More about the project
ON HUNDRED WOUND SITES OR MORE
I am sitting on a high, chrome stool in a black box theatre space. Through the glare of the spotlights I can make out people standing, watching. Ernst Fischer, who also performs in the work, gets up and begins, putting one after another heated glass cups’ on my flesh, covering my back, my front, my legs. There are 22 in total. They feel heavy and pull on my skin; glass and flesh. He leaves them for a few minutes and then returns. Slowly he removes each one, makes a superficial cut in my skin with a scalpel and then replaces it. I watch myself being opened with the scalpel and then the suction of the cup pulling, sucking, and feeding blood out and into itself. I can feel it/me seeping out of me, my beginnings and endings extending and blurring. I see the glasses filling. I feel exposed, raw, and increasingly oscillate between devastation and elation. I can feel energies build up inside me; it begins to feel as though I will barely contain them.
Ernst’s discreet presence makes a final return. As he carefully removes the 22 glass cups so as not to spill the blood I experience a huge release of tension and energy. I am marked with large round purple bruises and clotting blood. A blood print is made of each cut and hung on a taught wire like photographic prints, drying.
Afterwards people don’t say much except some thank me and say it was beautiful.
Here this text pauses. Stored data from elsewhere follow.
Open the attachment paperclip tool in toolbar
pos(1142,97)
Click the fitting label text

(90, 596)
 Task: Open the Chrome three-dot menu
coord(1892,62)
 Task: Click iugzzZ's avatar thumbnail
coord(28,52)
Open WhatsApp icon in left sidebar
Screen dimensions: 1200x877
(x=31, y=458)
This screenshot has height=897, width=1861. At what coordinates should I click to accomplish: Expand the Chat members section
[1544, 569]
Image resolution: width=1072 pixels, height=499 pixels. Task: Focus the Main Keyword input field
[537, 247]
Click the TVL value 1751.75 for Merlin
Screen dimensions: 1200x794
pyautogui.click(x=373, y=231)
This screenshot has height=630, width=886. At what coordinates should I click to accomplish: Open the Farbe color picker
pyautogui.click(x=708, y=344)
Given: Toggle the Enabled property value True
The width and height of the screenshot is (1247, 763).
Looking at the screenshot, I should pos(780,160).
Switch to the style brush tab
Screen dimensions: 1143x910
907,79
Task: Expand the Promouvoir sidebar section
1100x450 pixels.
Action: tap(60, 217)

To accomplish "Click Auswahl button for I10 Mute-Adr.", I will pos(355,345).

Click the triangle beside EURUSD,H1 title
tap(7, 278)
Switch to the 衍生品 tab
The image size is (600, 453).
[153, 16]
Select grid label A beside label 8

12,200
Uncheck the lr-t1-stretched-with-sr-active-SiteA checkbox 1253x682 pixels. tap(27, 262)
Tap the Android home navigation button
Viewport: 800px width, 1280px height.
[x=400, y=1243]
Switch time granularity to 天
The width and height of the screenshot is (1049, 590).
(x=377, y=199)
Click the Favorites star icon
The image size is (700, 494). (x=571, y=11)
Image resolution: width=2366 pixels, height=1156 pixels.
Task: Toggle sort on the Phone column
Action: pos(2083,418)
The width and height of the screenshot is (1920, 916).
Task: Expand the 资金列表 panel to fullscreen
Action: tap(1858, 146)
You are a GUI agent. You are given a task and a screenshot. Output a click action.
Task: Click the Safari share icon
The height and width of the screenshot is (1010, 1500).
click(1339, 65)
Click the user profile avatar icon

I am not quite certain what this means although I am pleased. I am glad that they can describe their experience — whereas I remain somewhat lost for words, a little traumatised still...
And that is the point: that the action exceeds language. I make these works because words fail me, I cannot put “it” into words, I just have to do it, or be it. Representation fails me because I desire to make work about things that are, perhaps, unrepresentable. So I seek the actual, the real that it is not a translation but an embodiment. A trauma occurs as a wounding, a temporal/spatial relationship in which possibilities can be explored, a rupturing and collapsing of structures, an unmaking. This involves, for me at least, going into the unknown, so that each occasion is remarkable and irreproducible and that is the point.
My practice emerged from a fine art background. It employs performance, and sometimes video and installation with which to consider the body as a site in which narrative threads of the personal, sexual, social and political knot and unknot in continuously shifting permutations. The materiality or fabric of the body, as well as the specificity of my actual body, is also important. The relationships between bodily interior/exterior spaces are explored as a continuum. The permeable boundaries of the skin membrane defy it as an impenetrable container of a coherent or fixed self’. There is an urge to extend the boundaries of the body, to continue to negate its currencies. The perimeters of the body are questioned and subverted — both its beginnings and endings — to upset and startle how we read and experience it. The body becomes the paradigm as well as the site where the reference points slip and slide; the interplay between public and private becomes confused.
Duration and pushing bodily limits has always been key in my work. Over the last two years the medical has been a primary source of research. In my last three major works I have used old medical bloodletting techniques on myself by way of a bodily utterance or articulation; invoking notions of trauma (a wound) and stigma (a mark) towards an opening of the body suggesting an alterity or otherness. Medical discourse has long dominated a theorising of the body within Western society. Among other things my work questions this exclusivity.
Working with the methodology of my actual, experienced physical self means my practice is very much process-orientated; the perfor-mance being a moment of existing within that framework. The consequences of the action go on long before — and long after — the viewers are present. A palimpsest of tiny scars in varying stages of disappearance is being established on my body from each successive performance. They both document a history of the work and are, indeed, part of the work, collapsing the differences between making and performing.
The work simultaneously recognises and resists the signification of the (specifically female) body and investigates the dynamics of looking. The audience become complicit in this by undertaking their own process of confirmation and denial of what they are seeing. As the work is often explicit and sometimes uncomfortable it seeks to question rather than provide easy answers. By asking the audience to take a risk with me a sense of intimacy is established, creating a direct and immediate dialogue. They become collaborators; com-plicit from the moment they make the decision to be there. Each performance feels like some kind of contract between the audience, and myself clearly negotiated by each party.
The visual considerations of my work tend to be formal, economical and precise. Its minimalist sculptural approach both informs, and provides a framework with which to view the work. I have shown in traditional galleries and non-art spaces including domestic ones, questioning how meaning is altered through a shifting of context and the ways in which the boundaries between the public and the private are blurred. My work utilises conventions — recognisable systems of looking and mediating art in the hope that the action can rupture that fabric of those systems.